Related: When to use the Analyze API versus individual Automatic APIs

As of October 2015, the Analyze API offers a fallback argument. When and why would you want to use fallback?

The Analyze API, by design, acts as a content filter: it serves to identify web pages and extract the content only from those that are supported by Diffbot Automatic APIs. For instance, an article page will be routed-to and automatically extracted by the Article API, and an individual product page will be routed-to and automatically extracted by the Product API.

However:

  • a product-listing page…
  • a blog or e-commerce or corporate home page…
  • a full-screen Flash-based recreation of the original Doom

…all of these pages will be simply identified as type:other by the Analyze API. These pages are not supported by an Automatic API, and their contents will not be extracted.

It is in this case that you may want to avail yourself of fallback.

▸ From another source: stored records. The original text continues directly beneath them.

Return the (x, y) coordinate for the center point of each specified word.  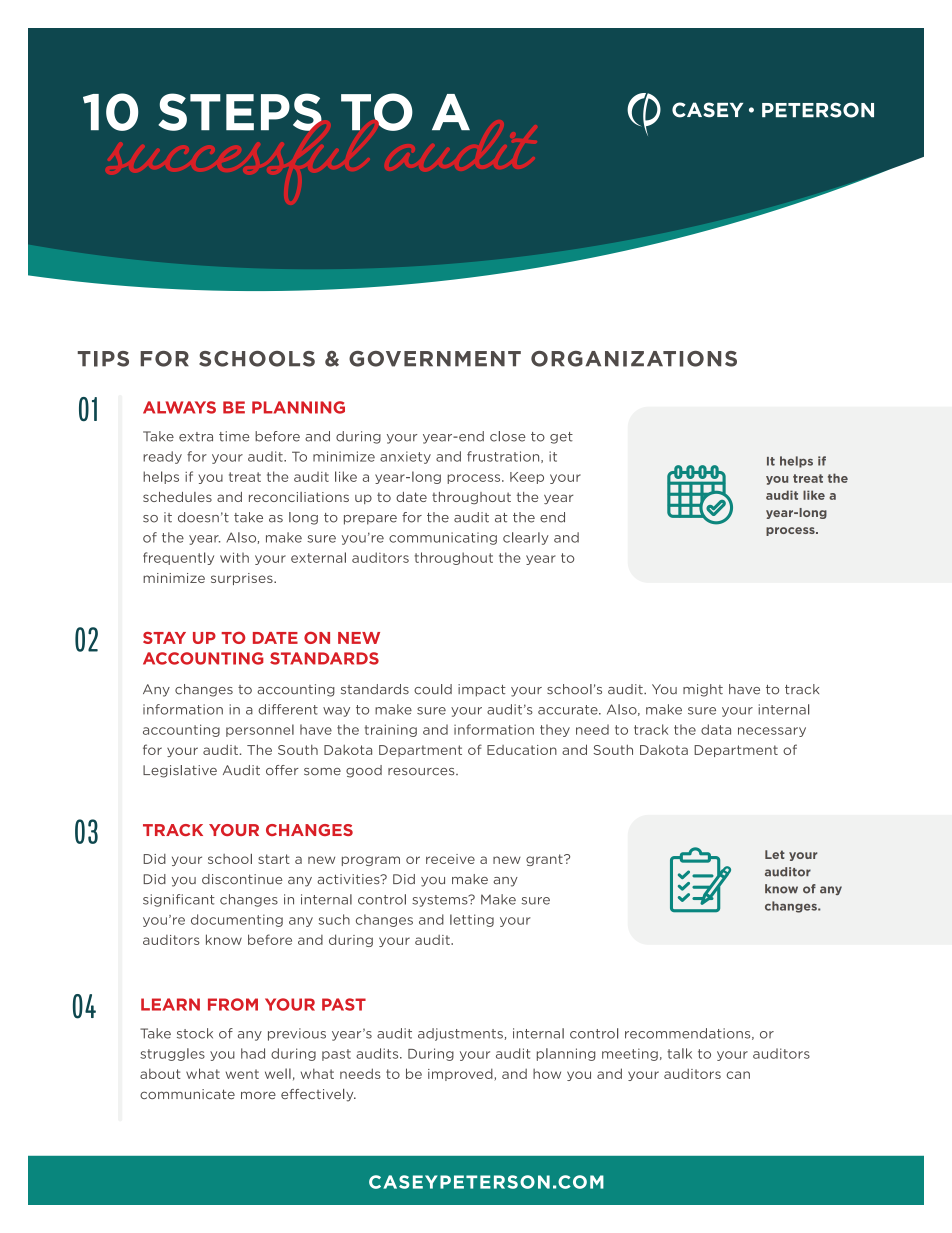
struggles (172, 1054)
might (703, 690)
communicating (443, 538)
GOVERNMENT (435, 359)
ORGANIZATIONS (634, 359)
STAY (164, 638)
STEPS (240, 112)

By passing a specific API in your fallback argument — e.g. http://api.diffbot.com/v3/analyze?fallback=article — you can force unsupported pages through the API you designate. The specified API will then do its best to extract whatever content it can from the otherwise-unsupported web page.

Note that when you utilize fallback, the type of any returned object(s) will match your fallback API. However the field originalType will also be returned in this situation, with a value of “other” — this indicates that the fallback argument has been used. The Analyze API’s top-level type will also maintain its “other” value.

So: if circumstances demand that content should always be extracted from Analyze API requests, passing a fallback value will ensure that your type:other pages return something.